According to new research in Circulation: Journal of the American Heart Association, sugary drinks like soda are linked to high blood pressure, but cutting your intake can help bring your numbers down. By eliminating just 10 grams of sugar—two and a half teaspoons—you can lower your blood pressure. To put that in perspective, there are eight teaspoons of added sugar in a 12-ounce can of soda. If you put down the can after drinking half, you’re subtracting more than 10 grams of sugar. (Diet sodas are okay: The researchers found that caffeine and diet drinks had no impact on blood pressure, though other sources of dietary sugar do.)

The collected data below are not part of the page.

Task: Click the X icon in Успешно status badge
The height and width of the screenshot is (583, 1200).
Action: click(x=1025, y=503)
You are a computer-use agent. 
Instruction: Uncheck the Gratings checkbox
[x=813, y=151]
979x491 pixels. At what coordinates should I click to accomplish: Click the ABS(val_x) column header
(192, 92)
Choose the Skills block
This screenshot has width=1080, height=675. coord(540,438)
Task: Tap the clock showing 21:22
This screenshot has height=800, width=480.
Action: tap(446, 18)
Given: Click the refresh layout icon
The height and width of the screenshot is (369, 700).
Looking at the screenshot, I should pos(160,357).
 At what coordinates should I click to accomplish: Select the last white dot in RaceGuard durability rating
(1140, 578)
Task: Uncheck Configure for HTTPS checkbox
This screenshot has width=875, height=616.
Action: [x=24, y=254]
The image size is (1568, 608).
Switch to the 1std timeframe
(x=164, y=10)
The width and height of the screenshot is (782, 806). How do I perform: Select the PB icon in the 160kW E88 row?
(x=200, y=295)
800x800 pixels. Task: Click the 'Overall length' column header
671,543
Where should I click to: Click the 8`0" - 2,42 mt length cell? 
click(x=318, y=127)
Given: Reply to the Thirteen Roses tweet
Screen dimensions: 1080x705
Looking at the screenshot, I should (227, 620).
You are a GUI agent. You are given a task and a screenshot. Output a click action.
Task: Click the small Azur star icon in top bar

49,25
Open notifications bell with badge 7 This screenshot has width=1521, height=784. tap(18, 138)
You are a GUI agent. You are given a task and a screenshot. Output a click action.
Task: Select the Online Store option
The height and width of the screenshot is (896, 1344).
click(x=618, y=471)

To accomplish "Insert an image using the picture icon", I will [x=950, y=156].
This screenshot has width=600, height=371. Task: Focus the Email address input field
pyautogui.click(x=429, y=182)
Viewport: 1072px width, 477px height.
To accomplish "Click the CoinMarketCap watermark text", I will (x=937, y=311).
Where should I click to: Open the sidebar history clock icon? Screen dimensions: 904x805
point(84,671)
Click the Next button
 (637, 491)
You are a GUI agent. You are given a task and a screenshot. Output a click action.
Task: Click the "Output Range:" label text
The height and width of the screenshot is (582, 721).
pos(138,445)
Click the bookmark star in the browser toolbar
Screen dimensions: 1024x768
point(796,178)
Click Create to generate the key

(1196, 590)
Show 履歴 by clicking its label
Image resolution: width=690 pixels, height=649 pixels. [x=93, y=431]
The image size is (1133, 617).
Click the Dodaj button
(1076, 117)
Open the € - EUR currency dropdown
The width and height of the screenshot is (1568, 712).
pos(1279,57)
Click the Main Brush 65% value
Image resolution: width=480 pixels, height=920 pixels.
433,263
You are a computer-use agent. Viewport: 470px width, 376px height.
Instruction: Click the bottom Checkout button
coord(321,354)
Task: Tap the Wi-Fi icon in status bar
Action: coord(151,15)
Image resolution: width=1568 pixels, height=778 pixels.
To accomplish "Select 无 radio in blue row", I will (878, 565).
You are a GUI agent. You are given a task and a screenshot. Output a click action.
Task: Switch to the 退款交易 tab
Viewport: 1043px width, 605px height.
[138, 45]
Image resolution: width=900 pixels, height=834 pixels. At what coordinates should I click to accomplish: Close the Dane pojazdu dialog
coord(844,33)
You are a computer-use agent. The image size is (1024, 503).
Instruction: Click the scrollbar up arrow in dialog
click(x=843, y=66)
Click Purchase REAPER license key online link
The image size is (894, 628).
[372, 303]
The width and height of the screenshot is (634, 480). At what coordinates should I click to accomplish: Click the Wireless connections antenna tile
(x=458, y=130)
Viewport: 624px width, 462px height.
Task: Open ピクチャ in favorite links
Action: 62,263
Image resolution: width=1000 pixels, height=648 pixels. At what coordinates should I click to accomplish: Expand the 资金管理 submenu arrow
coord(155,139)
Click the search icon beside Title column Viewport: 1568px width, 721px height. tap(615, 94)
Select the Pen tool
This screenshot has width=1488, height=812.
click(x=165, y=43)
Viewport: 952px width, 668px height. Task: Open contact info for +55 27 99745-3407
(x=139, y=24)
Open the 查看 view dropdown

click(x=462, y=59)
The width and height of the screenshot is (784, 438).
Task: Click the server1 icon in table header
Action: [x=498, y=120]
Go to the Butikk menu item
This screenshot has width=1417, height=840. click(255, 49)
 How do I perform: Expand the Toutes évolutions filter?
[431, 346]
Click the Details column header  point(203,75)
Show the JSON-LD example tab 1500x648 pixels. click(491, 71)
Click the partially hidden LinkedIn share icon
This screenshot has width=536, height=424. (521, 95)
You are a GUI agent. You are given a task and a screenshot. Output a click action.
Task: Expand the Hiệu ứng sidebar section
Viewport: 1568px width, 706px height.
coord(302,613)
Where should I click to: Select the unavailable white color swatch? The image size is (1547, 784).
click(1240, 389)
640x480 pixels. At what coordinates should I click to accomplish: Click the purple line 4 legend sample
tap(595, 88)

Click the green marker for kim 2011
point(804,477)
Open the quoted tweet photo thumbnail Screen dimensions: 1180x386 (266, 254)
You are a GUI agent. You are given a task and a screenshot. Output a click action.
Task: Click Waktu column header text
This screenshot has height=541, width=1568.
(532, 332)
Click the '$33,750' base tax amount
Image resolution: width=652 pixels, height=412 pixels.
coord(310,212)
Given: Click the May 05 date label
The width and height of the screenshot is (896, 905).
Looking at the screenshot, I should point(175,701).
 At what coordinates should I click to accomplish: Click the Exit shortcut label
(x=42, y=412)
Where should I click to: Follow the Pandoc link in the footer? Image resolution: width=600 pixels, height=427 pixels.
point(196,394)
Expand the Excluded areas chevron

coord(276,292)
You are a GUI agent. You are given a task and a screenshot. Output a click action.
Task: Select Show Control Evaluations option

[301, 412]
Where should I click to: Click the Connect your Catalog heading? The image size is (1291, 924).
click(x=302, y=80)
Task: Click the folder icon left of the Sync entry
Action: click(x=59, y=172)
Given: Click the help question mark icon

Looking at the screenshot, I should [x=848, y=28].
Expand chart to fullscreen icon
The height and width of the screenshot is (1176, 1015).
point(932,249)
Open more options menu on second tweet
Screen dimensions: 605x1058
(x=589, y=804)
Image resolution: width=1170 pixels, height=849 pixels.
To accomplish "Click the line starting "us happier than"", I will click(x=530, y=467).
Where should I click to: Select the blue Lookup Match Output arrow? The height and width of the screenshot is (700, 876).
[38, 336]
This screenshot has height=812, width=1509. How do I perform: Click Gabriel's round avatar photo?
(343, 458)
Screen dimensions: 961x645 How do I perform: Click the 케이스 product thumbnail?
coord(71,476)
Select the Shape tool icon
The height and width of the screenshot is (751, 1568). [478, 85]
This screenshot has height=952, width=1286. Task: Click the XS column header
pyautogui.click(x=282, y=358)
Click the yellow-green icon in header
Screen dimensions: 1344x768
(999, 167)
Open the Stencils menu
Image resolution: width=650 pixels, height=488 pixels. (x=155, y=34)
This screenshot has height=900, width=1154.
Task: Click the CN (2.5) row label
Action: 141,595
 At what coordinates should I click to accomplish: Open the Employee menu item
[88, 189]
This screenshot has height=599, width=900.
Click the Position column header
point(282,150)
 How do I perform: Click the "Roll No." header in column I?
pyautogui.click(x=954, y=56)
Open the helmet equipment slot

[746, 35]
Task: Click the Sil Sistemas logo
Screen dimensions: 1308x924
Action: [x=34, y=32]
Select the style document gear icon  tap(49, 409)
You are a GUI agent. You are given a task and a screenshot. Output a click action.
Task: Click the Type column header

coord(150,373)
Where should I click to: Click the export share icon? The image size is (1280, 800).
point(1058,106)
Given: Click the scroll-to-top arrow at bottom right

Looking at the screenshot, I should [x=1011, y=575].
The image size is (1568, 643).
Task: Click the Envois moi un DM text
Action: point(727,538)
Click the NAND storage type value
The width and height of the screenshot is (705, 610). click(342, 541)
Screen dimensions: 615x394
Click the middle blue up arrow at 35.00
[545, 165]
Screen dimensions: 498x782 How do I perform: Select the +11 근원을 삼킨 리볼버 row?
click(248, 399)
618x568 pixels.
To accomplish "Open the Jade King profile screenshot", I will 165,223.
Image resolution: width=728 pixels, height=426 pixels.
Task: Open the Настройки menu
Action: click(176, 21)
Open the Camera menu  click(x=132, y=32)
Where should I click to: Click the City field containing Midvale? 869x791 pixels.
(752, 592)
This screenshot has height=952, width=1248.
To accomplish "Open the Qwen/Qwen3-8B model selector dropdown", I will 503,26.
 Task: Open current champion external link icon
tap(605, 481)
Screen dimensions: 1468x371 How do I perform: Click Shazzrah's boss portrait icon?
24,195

Now it’s not that I thought cola was a health drink before this. Previous studies have already linked the sugar-sweetened drink to obesity and type 2 diabetes. But, since I have no real family history of those conditions, I chose to play a little Russian roulette with my soda habit. Unfortunately, as I have mentioned before, my family tree is rife with heart disease. And because high blood pressure can cause damage the heart and arteries, leading to heart attack, heart failure, atherosclerosis and stroke, I’m definitely taking the news to heart, so to speak.

The study followed 810 adults between the ages of 25 and 79 with pre-hypertension (120/80 to 139/89) and Stage I high blood pressure (140/90 to 159/99) for 18 months. At the beginning of the study, the average consumption of sugary beverages, including soda, fruit drinks and lemonade, was 10.5 ounces a day. When researchers cut their intake in half, participants’ systolic blood pressure (the top number) dropped by 1.8 points, and their diastolic fell by 1.1. According to the study, getting your systolic down by three points can reduce your risk of death after stroke by eight percent, and reduce the risk of death from heart disease by five percent.

Maybe those numbers don’t seem like much, but considering the fact that the average American drinks 28 ounces of sugar-sweetened beverages a day, switching to unsweetened drinks could have a drastic impact. According to the American Heart Association, 35 percent of adults in the U.S. have high blood pressure–and another 29 percent have pre-hypertension. That leaves just over one-third of us with healthy blood pressure levels! No wonder public health initiatives are trying to cut salt (which has already been shown to raise blood pressure) out of our diets.

The question that this study’s researchers are left with is could the sugar in our diets be just as much to blame as salt for our skyrocketing blood pressure levels? Though we don’t know the answer to that yet, we do know that cutting back on soda and sweetened beverages may be one manageable way to reduce our sugar intake and lower our risk of heart disease and stroke. If that means ordering a minimally sweetened iced tea with my takeout instead of a Coke, it might be hard for me to do, but I think it’s worth it.